What to Ask Migration Partners#

  1. Show me 3 ANZ migrations from my source platform with references.
  2. What's the partner's customisation evaluation methodology?
  3. Demo the data migration tooling and approach.
  4. What's the realistic timeline for my specific configuration?
  5. What's the post-migration support model?

See Also#

For broader context, see Why ERP Implementations Fail, Data Migration Disasters Case Studies, Migrating from Sage to NetSuite, SAP Implementation Complete Guide, and ERP System Architecture Fundamentals.

FAQ

Frequently Asked Questions

Why migrate from on-premise to cloud ERP?

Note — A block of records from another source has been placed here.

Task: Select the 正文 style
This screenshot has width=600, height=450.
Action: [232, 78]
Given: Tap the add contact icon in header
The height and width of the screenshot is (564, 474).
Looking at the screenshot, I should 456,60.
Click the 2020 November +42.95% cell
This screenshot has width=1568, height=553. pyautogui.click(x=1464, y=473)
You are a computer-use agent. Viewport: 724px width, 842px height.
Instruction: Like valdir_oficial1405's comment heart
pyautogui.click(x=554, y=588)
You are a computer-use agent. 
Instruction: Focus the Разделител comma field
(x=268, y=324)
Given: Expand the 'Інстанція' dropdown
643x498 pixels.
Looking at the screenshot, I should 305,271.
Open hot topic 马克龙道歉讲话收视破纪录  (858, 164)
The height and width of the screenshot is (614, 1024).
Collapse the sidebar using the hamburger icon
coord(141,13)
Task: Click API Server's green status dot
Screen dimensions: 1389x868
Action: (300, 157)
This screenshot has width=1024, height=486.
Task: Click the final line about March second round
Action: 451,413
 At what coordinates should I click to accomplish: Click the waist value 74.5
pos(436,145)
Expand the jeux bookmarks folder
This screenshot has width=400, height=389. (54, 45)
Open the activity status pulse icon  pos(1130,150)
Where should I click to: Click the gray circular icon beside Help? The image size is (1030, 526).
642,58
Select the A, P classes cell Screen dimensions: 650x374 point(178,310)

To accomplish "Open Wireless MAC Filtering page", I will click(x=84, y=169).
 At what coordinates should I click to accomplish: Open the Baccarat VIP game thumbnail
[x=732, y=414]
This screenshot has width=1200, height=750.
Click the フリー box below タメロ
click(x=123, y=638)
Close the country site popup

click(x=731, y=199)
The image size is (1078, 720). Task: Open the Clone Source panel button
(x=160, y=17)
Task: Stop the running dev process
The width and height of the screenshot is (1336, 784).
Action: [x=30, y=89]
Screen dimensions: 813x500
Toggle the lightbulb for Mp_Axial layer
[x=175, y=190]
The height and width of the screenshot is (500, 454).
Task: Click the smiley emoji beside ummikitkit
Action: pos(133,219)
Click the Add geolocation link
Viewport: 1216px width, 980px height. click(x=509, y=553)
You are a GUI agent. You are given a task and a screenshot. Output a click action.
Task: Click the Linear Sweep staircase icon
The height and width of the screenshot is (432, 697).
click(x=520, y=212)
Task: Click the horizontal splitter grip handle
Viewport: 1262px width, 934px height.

Common drivers: end-of-life pressure on legacy platforms, IT infrastructure costs, lack of internal IT capability, need for modern UX, regulatory requirements driving modernisation, and acquisition or M&A driving platform consolidation. The IT-cost argument alone often justifies migration — eliminating server infrastructure, database licensing, and ongoing IT operations typically saves NZ$50,000-300,000/year.

How long does legacy ERP to cloud migration take?

Realistic ANZ timeline: 12-30 months depending on legacy platform complexity. Older Sage 300 → cloud: 9-18 months. SAP ECC → S/4HANA Cloud: 18-30 months. JD Edwards → Cloud (Oracle or NetSuite): 15-24 months. Custom legacy ERP → cloud: 24-36+ months. Customisation depth and integration complexity drive timeline more than user count.

How much does the migration cost?

Realistic 2026 ANZ ranges: Sage 300 → cloud NZ$400,000-1,500,000. SAP ECC → S/4HANA NZ$1,500,000-5,000,000. JD Edwards → Cloud NZ$1,000,000-3,000,000. Custom legacy → Cloud NZ$2,000,000-8,000,000+. Cost varies enormously with customisation, integration, and data complexity.

Should we lift-and-shift or re-implement?

Lift-and-shift (moving same ERP to cloud infrastructure) is faster, cheaper, and lower risk but doesn't address legacy architecture issues. Re-implementation (moving to new cloud-native ERP) takes longer and costs more but addresses architecture debt. For most ANZ businesses outgrowing legacy ERPs, re-implementation is the right answer — the legacy customisations are typically the reason migration was needed.